* Text passage
######

Source code for argus.callbacks.checkpoints

"""Callbacks for argus model saving.
"""
import os
import math
import warnings

from argus.engine import State
from argus.callbacks.callback import Callback
from argus.metrics.metric import init_better


[docs]class Checkpoint(Callback):
    """Save the model with a given period.

    In the simplest case, the callback can be used to save the model after
    each epoch.

    Args:
        dir_path (str, optional): Directory to save checkpoints. The
            desired directory will be created if it does not exist.
            Defaults to ''.
        file_format (str, optional): Model saving filename format. Any
            valid value names from the model State may be used. Defaults to
            'model-{epoch:03d}-{train_loss:.6f}.pth'.
        max_saves (int, optional): Number of last saved models to keep.
            Should be positive. If None - save all models. Defaults to
            None.
        period (int, optional): Interval (number of epochs) between
            checkpoint saves. Defaults to 1.
        save_after_exception (bool, optional): Save the model checkpoint
            after an exception occurs. Defaults to False.

    """

    def __init__(self,
                 dir_path='',
                 file_format='model-{epoch:03d}-{train_loss:.6f}.pth',
                 max_saves=None,
                 period=1,
                 save_after_exception=False):
        if not (max_saves is None or max_saves > 0):
            raise ValueError("max_saves should be positive or 'None'")

        self.dir_path = dir_path
        self.file_format = file_format
        self.max_saves = max_saves
        self.saved_files_paths = []
        if self.dir_path:
            if not os.path.exists(dir_path):
                os.makedirs(dir_path)
            else:
                warnings.warn(f"Directory '{dir_path}' already exists")
        self.period = period
        self.save_after_exception = save_after_exception
        self.epochs_since_last_save = 0

[docs]    def save_model(self, state: State, file_path):
        """Save model to file.

        Override the method if you need custom checkpoint saving.

        Args:
            state (:class:`argus.engine.State`): State.
            file_path (str): Checkpoint file path.
        """
        state.model.save(file_path)

    def _format_file_path(self, state: State):
        format_state = {'epoch': state.epoch, **state.metrics}
        file_name = self.file_format.format(**format_state)
        file_path = os.path.join(self.dir_path, file_name)
        return file_path

    def start(self, state: State):
        self.epochs_since_last_save = 0
        self.saved_files_paths = []

    def save_checkpoint(self, state: State):
        self.epochs_since_last_save += 1
        if self.epochs_since_last_save >= self.period:
            self.epochs_since_last_save = 0

            file_path = self._format_file_path(state)
            self.save_model(state, file_path)
            self.saved_files_paths.append(file_path)

            if self.max_saves is not None:
                if len(self.saved_files_paths) > self.max_saves:
                    old_file_path = self.saved_files_paths.pop(0)
                    if os.path.exists(old_file_path):
                        os.remove(old_file_path)
                        state.logger.info(f"Model removed '{old_file_path}'")

    def epoch_complete(self, state: State):
        self.save_checkpoint(state)

    def catch_exception(self, state: State):
        if self.save_after_exception:
            exception_model_path = os.path.join(self.dir_path,
                                                'model-after-exception.pth')
            self.save_model(state, exception_model_path)


[docs]class MonitorCheckpoint(Checkpoint):
    """Save the model checkpoints after a metric is improved.

######

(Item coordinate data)
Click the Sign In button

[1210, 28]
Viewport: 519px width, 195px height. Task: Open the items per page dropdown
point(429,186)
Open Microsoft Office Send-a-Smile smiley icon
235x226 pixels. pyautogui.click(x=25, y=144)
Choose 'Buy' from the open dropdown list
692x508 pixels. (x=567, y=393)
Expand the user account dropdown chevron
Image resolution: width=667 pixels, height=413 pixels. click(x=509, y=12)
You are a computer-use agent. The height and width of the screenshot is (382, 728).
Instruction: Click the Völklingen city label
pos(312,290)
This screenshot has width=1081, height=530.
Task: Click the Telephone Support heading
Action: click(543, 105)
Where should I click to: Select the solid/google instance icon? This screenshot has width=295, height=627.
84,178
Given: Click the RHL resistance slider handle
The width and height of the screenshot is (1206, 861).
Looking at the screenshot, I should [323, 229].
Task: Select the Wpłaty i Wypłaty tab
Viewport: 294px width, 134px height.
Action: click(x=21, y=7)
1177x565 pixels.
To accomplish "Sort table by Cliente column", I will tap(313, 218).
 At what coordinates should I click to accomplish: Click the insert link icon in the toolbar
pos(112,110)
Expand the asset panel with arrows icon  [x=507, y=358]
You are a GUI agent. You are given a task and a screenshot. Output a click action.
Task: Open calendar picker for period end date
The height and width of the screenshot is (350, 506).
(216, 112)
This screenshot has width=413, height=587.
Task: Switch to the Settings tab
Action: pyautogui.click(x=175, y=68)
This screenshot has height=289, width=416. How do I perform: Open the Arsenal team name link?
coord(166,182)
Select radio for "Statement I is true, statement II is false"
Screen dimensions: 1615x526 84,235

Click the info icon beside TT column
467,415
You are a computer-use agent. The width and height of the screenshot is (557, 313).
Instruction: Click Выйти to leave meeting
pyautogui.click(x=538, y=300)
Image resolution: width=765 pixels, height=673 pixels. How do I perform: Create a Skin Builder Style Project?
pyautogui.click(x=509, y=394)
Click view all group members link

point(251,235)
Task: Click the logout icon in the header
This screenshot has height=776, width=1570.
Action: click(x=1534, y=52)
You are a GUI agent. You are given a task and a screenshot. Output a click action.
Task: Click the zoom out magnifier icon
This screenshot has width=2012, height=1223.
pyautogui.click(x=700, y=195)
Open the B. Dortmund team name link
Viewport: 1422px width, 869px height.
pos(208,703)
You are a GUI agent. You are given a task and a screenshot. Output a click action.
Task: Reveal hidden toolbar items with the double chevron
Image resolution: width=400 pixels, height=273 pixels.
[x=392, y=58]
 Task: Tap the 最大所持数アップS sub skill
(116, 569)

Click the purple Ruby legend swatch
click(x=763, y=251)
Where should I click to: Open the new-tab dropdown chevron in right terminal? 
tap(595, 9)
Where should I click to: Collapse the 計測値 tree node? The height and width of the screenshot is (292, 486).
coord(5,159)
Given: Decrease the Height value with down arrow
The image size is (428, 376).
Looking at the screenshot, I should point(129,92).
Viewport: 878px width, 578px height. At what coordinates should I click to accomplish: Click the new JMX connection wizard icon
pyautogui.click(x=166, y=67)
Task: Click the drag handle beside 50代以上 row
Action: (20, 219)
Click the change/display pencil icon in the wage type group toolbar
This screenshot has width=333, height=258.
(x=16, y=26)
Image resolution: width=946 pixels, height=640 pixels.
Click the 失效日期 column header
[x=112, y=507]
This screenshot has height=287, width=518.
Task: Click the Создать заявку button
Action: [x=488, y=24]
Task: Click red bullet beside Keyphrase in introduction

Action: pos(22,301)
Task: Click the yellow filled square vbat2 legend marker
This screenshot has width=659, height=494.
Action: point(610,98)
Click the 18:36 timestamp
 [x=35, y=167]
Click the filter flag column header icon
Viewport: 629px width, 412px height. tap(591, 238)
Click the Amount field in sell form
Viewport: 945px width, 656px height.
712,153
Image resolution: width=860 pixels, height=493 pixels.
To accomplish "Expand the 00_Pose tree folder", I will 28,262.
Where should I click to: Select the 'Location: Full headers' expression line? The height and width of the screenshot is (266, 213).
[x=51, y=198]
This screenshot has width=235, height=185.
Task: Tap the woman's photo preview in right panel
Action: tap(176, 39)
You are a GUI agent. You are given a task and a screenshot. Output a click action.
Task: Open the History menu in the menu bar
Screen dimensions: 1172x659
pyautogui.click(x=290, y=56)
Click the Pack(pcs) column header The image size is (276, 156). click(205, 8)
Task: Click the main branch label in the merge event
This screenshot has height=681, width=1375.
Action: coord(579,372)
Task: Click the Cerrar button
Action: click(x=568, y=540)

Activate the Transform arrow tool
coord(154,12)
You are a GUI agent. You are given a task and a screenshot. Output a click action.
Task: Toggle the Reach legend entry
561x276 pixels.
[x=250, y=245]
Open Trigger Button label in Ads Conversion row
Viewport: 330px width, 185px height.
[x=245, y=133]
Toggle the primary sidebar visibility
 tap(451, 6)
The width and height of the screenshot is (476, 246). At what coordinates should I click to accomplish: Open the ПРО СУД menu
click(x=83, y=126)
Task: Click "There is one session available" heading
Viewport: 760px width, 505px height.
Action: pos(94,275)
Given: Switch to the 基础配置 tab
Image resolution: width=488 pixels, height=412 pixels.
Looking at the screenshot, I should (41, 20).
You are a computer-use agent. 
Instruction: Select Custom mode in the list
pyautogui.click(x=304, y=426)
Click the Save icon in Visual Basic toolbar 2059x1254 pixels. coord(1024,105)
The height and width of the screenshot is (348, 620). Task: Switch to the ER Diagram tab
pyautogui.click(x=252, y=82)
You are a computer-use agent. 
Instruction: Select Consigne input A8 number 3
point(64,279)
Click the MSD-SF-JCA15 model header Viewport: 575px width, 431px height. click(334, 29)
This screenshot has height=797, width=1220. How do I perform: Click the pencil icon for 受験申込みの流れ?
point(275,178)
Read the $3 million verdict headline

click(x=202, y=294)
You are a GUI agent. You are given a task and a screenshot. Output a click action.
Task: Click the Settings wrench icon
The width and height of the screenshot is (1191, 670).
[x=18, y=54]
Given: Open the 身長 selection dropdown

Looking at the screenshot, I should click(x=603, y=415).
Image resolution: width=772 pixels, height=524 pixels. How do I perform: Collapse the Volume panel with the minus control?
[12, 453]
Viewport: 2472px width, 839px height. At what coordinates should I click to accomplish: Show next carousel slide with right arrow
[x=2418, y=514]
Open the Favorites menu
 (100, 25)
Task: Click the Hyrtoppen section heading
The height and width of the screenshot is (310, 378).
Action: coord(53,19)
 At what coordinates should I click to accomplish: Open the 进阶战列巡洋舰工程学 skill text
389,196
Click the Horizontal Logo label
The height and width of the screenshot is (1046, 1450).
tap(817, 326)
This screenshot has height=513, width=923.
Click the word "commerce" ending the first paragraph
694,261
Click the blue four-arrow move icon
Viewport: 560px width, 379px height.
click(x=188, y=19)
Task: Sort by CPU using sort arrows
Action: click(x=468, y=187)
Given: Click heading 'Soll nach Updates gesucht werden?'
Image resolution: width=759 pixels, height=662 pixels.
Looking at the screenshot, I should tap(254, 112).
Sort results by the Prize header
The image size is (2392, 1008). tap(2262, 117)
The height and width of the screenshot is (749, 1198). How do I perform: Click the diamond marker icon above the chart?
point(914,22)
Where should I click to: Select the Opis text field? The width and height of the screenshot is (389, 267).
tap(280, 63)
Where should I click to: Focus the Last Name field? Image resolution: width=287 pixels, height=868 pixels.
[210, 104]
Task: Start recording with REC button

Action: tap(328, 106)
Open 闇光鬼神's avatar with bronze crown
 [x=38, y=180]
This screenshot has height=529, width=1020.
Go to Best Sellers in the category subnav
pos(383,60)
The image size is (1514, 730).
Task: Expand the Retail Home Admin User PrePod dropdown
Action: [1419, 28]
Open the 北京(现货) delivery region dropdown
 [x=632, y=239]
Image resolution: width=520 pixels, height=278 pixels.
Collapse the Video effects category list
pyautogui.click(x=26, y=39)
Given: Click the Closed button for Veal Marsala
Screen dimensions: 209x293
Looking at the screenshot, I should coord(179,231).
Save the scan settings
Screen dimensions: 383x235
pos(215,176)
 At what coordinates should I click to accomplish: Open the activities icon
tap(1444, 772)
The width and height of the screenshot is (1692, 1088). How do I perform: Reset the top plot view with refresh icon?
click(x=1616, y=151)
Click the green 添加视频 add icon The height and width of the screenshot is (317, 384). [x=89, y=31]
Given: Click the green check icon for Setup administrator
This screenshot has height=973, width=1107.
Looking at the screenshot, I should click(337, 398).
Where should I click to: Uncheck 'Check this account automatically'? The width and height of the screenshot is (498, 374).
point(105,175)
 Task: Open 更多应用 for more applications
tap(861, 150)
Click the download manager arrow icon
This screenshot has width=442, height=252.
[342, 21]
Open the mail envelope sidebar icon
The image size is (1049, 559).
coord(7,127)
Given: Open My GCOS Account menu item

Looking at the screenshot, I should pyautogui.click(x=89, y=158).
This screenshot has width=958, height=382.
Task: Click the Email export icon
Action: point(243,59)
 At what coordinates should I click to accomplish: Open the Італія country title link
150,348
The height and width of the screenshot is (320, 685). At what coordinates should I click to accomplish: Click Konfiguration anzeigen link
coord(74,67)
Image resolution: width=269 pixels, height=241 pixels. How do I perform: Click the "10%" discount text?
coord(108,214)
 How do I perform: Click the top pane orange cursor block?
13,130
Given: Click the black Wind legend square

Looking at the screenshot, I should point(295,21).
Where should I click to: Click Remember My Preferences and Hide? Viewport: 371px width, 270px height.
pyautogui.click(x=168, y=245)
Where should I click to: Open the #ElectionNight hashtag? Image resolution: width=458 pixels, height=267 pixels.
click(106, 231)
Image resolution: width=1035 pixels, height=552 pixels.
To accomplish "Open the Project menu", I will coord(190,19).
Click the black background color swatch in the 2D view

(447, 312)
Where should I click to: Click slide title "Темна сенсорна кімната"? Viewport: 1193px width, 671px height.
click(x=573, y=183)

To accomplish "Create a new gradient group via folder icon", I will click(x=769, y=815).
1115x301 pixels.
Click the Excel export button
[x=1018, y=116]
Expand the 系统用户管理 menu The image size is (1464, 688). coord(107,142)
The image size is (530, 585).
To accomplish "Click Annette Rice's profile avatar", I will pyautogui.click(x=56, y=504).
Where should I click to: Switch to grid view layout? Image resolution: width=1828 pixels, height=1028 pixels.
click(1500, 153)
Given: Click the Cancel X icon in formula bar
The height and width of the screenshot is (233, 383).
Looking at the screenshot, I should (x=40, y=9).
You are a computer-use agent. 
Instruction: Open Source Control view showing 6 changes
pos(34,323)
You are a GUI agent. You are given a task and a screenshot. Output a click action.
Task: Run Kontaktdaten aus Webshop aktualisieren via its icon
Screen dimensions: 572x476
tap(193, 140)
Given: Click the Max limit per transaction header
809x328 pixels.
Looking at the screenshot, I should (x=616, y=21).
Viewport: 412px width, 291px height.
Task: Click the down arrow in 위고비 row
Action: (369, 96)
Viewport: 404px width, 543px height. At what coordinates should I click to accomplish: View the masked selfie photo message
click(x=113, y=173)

######

* The tasks
1 – Please mark each statement below yes or no according to the checkpoint source code, quoting the deciding words: (a) By default, a checkpoint is saved every epoch. (b) A max_saves value of zero is accepted. (c) A model saved after an exception goes to a file named 'model-after-exception.pth'.
2 – In the checkpoint source code, which method is meant to be overridden for custom checkpoint saving?
3 – Reproduce the stretch of the checkpoint source code from "if self.max_saves is" through "self.save_checkpoint(state)".

* Answers for this exercise
1 –
(a) Yes: "checkpoint saves. Defaults to 1."
(b) No: "max_saves should be positive or 'None'"
(c) Yes: "'model-after-exception.pth'"

2 – The save_model method.

3 –
if self.max_saves is not None:
                if len(self.saved_files_paths) > self.max_saves:
                    old_file_path = self.saved_files_paths.pop(0)
                    if os.path.exists(old_file_path):
                        os.remove(old_file_path)
                        state.logger.info(f"Model removed '{old_file_path}'")

    def epoch_complete(self, state: State):
        self.save_checkpoint(state)